Уж не знаю, как он там был закрыт… Наверное, просто-напросто будоражить тишину воспретили, но заведение работало. И когда я вошла в первый этаж, встретила меня тощая, высокая, почти как я, немка, которая с неистовым акцентом сообщила, что она и есть мадам Резеда, а затем поинтересовалась, кто я такая. Ежели пришла наниматься в девушки, так у них худых и скромненьких господа посетители не больно жалуют, предпочитают фигуристых и веселеньких. И в горничных у них нужды нет.
Стиснув зубы, я успокоила мадам: я-де и не мыслила о работе здесь, работа у меня есть! А затем изложила свою просьбу.
— Вы что, барышня? — спросила она изумленно. — Какое шампанское? Я уж и забыла, когда в моем заведении в последний раз была содрана с горлышка золотая фольга и хлопнула пробка!
Сама не знаю почему, но мне показалось, что она врет. Вот как-то так скосились вдруг к носу ее маленькие глазки… И я чуть не вскрикнула: «Не лги, негодяйка! Тут дело о жизни и смерти!»
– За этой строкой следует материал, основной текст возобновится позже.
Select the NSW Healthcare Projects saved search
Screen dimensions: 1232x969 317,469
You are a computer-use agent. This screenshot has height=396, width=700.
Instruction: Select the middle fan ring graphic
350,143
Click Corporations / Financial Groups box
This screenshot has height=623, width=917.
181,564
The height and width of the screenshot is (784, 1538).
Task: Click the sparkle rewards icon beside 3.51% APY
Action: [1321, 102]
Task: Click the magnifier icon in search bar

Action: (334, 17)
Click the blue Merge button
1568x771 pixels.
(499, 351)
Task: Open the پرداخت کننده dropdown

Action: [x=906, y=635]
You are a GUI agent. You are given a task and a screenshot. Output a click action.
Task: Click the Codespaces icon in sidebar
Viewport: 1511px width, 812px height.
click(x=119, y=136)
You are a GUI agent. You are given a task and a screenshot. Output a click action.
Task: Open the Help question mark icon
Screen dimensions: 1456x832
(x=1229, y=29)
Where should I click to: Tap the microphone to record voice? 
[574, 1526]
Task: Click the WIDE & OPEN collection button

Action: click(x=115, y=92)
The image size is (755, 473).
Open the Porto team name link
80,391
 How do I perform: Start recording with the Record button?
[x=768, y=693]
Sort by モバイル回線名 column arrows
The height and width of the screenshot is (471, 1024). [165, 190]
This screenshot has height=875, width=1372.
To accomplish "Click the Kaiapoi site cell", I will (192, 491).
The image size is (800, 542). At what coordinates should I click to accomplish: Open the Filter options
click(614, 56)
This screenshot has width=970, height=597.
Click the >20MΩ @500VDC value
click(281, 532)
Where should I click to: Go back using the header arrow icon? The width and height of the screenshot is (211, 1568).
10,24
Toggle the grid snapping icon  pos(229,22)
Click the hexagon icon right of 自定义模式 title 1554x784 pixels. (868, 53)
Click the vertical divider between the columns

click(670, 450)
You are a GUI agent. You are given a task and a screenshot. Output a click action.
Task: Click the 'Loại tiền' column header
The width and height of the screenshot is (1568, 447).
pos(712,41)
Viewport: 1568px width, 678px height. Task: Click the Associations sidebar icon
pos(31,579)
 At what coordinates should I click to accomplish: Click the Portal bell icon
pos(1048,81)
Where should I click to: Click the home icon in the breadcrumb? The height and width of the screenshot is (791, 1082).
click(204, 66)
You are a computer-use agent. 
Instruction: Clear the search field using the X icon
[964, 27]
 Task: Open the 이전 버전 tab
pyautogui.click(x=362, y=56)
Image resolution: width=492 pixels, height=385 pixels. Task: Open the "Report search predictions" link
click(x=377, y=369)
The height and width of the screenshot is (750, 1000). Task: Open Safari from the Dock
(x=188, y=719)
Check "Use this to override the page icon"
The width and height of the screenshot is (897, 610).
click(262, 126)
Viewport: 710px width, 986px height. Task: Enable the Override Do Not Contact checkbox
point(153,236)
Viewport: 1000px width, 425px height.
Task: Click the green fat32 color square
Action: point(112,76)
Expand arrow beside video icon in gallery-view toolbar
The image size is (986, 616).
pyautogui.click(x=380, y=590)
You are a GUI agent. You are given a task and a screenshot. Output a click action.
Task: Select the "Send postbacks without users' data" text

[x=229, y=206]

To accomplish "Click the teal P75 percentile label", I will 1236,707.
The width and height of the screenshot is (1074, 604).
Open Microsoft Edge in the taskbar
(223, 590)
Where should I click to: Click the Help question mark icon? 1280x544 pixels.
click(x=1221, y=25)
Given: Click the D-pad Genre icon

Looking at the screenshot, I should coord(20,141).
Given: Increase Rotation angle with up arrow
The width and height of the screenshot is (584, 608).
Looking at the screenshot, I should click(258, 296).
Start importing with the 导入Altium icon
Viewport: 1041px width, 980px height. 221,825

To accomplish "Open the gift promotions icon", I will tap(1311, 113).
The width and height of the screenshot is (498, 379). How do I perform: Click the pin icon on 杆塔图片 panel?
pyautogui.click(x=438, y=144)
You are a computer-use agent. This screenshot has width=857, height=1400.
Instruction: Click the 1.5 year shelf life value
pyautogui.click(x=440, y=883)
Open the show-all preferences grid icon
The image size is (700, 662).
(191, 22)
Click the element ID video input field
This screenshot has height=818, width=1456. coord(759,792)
Нет, я не вскрикнула — я принялась умолять ее, рассказывать о своей любви к Левушке. Она все отводила глаза и поджималась, явно мечтая, чтобы я поскорей ушла. Но стоило мне направиться к двери, как она резко сказала:
— Вы барышня невинная? Ну, в наше время это дорогого стоит. Шампанское, говорите? Для раненого? Кабы вы работали на меня, кто знает, может быть, нам и удалось бы найти для вас что-нибудь. Связи у нас огромные, глядишь, и… Но вы ведь не пойдете в девушки? Нет? Ну, на нет и суда нет!
И она меня выпроводила — довольно холодно.
Всю дорогу до госпиталя я негодовала и с ума сходила: да как смела она предложить мне такое?! Неужто не видно по мне, кто я есть? Не какая-нибудь… Однако стоило мне войти в палату, где в углу, отгороженный убогими, желтыми, застиранными простынями, метался, бормотал, бредил, порывался куда-то бежать — и вдруг замирал, чуть дыша, человек, который единственный составлял для меня смысл жизни и радость ее, — как вдруг негодование мое поубавилось, а через мгновение и вовсе сошло на нет.